start DATASET ROWS

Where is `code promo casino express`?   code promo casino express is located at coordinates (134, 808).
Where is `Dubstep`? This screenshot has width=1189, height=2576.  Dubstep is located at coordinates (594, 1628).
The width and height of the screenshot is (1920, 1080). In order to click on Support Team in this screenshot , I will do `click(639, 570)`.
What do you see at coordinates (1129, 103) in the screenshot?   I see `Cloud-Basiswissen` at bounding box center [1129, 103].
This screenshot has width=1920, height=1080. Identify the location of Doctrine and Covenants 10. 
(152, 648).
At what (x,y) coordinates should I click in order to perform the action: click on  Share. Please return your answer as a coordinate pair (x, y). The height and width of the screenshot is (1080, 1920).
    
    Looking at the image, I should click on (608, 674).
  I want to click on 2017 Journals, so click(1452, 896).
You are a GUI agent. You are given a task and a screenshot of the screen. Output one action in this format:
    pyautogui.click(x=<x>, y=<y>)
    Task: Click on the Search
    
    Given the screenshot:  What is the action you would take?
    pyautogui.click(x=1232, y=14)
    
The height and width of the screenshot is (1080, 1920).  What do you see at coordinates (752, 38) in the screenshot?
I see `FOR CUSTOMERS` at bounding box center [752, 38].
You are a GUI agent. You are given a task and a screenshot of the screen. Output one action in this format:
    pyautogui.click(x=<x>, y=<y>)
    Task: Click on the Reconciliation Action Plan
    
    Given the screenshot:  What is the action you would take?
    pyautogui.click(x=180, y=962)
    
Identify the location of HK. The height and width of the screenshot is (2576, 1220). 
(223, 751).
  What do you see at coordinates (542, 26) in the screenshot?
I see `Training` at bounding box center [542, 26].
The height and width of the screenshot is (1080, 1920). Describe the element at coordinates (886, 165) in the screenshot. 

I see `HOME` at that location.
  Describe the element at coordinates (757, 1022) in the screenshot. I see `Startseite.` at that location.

end DATASET ROWS

● SHORT TASK: Show each line of the rows above that contains the string "pyautogui". Case counts.

● ANSWER TO THE TASK:
    pyautogui.click(x=<x>, y=<y>)
    pyautogui.click(x=1232, y=14)
    pyautogui.click(x=<x>, y=<y>)
    pyautogui.click(x=180, y=962)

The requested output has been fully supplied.